Blanche mentioned that the ATF is currently studying which rifles are generally deemed suitable for sporting purposes. “We intend to see this through in the coming months,” he said at the conference.

In the late 1980s, the ATF prohibited the importation of semi-automatic rifles that resembled military assault rifles, such as the AK-47. By 1998, the ban expanded to include rifles capable of accepting standard military magazines and their semi-automatic counterparts.

Many anti-Second Amendment activists often label semi-automatic firearms as “assault weapons” to rally support for bans. This term typically refers to guns that have features making them appear similar to fully automatic firearms, which are tightly regulated under the National Firearms Act of 1934.

However, given recent Supreme Court decisions regarding the Second Amendment, the “sporting purpose” test might not hold up for long. In 2008, in the landmark case Heller v. District of Columbia, the court ruled that the legitimate purpose of owning a firearm is self-defense.

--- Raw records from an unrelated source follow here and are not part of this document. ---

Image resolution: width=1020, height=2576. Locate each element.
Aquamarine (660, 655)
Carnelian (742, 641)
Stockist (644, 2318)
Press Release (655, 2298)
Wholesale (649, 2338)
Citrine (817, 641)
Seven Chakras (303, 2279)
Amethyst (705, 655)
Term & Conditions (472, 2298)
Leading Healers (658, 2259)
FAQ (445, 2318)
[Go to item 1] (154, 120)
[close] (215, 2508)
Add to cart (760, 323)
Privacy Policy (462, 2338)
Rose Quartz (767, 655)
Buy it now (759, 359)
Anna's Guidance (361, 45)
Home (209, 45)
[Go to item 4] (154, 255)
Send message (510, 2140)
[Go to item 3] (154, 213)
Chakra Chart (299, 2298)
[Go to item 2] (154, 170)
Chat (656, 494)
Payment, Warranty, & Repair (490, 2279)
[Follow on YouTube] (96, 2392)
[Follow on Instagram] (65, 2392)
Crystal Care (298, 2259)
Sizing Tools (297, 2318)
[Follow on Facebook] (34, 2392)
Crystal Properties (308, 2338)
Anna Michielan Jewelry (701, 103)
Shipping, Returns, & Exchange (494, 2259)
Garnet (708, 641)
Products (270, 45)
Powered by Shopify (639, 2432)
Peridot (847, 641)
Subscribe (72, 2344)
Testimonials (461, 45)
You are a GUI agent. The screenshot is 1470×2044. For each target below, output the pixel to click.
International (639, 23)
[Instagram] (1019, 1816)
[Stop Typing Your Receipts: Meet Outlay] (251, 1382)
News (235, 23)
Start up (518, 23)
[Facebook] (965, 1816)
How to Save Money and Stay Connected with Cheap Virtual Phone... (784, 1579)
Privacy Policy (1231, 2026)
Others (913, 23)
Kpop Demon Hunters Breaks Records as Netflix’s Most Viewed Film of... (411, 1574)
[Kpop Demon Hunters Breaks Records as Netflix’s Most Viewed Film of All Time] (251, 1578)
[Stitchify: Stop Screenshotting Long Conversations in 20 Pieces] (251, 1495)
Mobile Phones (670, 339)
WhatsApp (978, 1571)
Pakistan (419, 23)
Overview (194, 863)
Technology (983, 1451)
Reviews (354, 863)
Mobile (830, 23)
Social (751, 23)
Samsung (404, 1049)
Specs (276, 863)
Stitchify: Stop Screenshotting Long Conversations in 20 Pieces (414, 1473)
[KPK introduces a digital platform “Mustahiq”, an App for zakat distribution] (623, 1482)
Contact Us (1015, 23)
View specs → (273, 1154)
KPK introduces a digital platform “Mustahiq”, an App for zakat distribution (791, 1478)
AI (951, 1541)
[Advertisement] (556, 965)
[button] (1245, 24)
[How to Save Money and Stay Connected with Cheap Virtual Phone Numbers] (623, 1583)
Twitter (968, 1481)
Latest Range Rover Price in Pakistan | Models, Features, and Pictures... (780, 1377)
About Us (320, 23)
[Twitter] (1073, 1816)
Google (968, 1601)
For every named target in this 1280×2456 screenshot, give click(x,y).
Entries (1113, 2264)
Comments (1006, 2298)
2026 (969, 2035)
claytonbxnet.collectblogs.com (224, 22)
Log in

Former Associate Justice Antonin Scalia stated, “The inherent right to self-defense is central to Second Amendment rights. Banning handguns equates to banning a significant class of ‘weapons’ that Americans commonly choose for legitimate reasons.”

The Court has since overturned additional laws based on Second Amendment interpretations in cases like McDonald v. Chicago and New York State Rifle and Pistol Association v. Bruen.

Stephen Halbrook, a constitutional lawyer and authority on the Second Amendment, indicated that these rulings might ultimately challenge the “sporting purpose” test used in the 1980s and 1990s to restrict modern semi-automatic rifle imports. “Limiting firearm imports to those deemed suitable for sporting or easily adaptable for such purposes infringes on the Second Amendment,” Halbrook argued. “In 1989 and 1998, the government arbitrarily reassessed which firearms were considered sporting.”

Halbrook also mentioned the potential for this ban to be contested in court. He explained, “A licensed importer could apply to the ATF to import specific semi-automatic rifles and, according to Heller, provide documentation showing they are commonly used for legal purposes, including self-defense. Should the permit be denied, both the importer and the prospective buyer could file a civil lawsuit to contest their Second Amendment rights.”

As of now, the ATF and the Department of Justice have not responded to inquiries about this issue.